_Consegne dell'esercizio_
1 - Nel testo sul razzismo sistemico, con quale persona si è parlato del tema?
2 - Spiega perché, secondo il testo sul razzismo sistemico, non si può essere così sicuri che in Italia "certe cose non succedono".
3 - Scrivi il seguito del testo sul razzismo sistemico, partendo subito dopo l'ultima frase riportata.

_Fonte_

Vi ricordate quando ha iniziato a circolare il video di George Floyd? Quando le proteste Black Lives Matter sono scoppiate in tutto il mondo? Quando si è cominciato a parlare anche a livello mainstream e anche qui in Italia di "razzismo sistemico"? Ecco, c'era però sempre la sensazione che si stessa parlando di qualcosa che esisteva negli Stati Uniti e che con l'Italia aveva poco a che fare. "Qui da noi certe cose non succedono", si sentiva (e si sente) dire, ma ne siamo così sicuri? In Italia il razzismo esiste assieme a un passato coloniale che viene spesso dato per scontato e "normalizzato". Il punto è che tendiamo ancora a minimizzare e a silenziare le voci di chi vive ogni giorno discriminazioni sulla propria pelle. Abbiamo provato a fare il punto su cosa si intende per "razzismo sistemico" nel nostro Dizionario dell'Inclusion, ne abbiamo parlato con l'attivista e studentessa di Giurisprudenza Victoria Oluboyo e abbiamo cercato di metterlo in relazione al nostro Paese. Ripartiamo da qui.

Ciao Victoria, ci spieghi che cosa si intende esattamente per razzismo sistemico? Pensi che il concetto stia iniziando a entrare anche nel dibattito italiano?

_Elenco fornito_
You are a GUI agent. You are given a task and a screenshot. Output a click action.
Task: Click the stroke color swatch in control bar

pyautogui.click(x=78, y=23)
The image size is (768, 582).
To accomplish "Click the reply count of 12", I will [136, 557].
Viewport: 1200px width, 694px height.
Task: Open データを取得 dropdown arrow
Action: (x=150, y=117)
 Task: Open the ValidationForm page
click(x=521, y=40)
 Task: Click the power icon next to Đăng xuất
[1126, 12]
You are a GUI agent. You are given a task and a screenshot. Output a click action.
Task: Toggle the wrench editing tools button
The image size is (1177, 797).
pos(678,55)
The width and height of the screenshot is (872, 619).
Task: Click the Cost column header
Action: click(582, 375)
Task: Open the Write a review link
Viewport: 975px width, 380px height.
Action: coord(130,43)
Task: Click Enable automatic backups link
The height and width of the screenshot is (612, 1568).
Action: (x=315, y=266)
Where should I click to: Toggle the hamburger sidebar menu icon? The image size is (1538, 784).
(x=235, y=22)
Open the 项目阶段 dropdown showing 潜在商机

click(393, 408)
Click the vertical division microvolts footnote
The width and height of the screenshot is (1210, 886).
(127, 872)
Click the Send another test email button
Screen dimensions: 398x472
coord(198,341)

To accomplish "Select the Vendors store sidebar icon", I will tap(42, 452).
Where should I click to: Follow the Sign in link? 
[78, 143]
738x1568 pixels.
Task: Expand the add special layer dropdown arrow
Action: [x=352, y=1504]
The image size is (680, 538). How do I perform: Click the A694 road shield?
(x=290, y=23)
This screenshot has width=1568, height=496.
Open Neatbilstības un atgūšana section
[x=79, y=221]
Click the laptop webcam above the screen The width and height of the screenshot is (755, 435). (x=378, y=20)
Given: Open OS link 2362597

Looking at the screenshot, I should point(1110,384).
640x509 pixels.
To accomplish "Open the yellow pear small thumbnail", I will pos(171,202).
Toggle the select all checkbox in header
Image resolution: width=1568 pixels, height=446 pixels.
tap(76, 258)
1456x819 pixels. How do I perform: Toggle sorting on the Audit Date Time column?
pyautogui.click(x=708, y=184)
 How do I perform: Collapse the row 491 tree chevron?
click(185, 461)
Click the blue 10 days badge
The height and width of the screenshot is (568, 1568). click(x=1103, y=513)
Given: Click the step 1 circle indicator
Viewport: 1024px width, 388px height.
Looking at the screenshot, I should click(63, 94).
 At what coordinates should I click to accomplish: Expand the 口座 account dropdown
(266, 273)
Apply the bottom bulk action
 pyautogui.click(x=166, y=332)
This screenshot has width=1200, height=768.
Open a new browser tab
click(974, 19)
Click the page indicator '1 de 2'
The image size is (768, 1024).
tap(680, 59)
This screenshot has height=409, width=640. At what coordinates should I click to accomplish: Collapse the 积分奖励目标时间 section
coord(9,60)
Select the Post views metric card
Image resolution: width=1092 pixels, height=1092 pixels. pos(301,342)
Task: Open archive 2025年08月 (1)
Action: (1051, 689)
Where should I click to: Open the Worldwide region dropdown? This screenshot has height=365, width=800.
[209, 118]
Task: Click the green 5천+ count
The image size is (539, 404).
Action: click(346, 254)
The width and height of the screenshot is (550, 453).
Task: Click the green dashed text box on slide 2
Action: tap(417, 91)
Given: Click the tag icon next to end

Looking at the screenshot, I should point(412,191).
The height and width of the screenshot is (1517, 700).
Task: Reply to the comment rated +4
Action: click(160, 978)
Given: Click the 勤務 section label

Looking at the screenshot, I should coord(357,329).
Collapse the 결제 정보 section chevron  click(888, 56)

_I risultati_
1 - Con l'attivista e studentessa di Giurisprudenza Victoria Oluboyo.

2 - In Italia il razzismo esiste insieme a un passato coloniale spesso dato per scontato e "normalizzato". Inoltre si tende ancora a minimizzare e a silenziare le voci di chi subisce ogni giorno discriminazioni sulla propria pelle.

3 -
Per razzismo sistemico s’intende il razzismo istituzionale, un razzismo che è presente a livello normativo all’interno di una società. In Italia il razzismo sistemico si manifesta tramite la negazione del riconoscimento della cittadinanza italiana a figli di immigrati inserendo vincoli difficili da superare, normative migratorie fallaci volte a creare tensioni sociali, rischio di subire gravi abusi di potere nel momento in cui ci si trova di fronte a forze dell’ordine per un controllo di routine e la difficoltà d’accesso a finanziamenti e mutui. Il discorso sul razzismo ha iniziato ed essere affrontato l’anno scorso con la morte di George Floyd negli Stati Uniti e l’inizio delle proteste Black Lives Matter che sono arrivate oltreoceano in tutto il mondo, anche qui in Italia. Le varie manifestazioni sono state partecipate e tante sono state le persone a prendere parola, ma ad un anno da quei fatti purtroppo nulla è cambiato. Un’analisi radicata sulle ragioni che spingono l’Italia ad essere un paese fortemente razzista, sessista, omobilesbotransfobico e islamafobo non viene mai affrontata. Purtroppo è un concetto che fatica ad entrare nel dibattito pubblico perché si tende a semplificare il discorso, non basta chiamare il migrante di turno o la persona nera di turno per parlare di razzismo.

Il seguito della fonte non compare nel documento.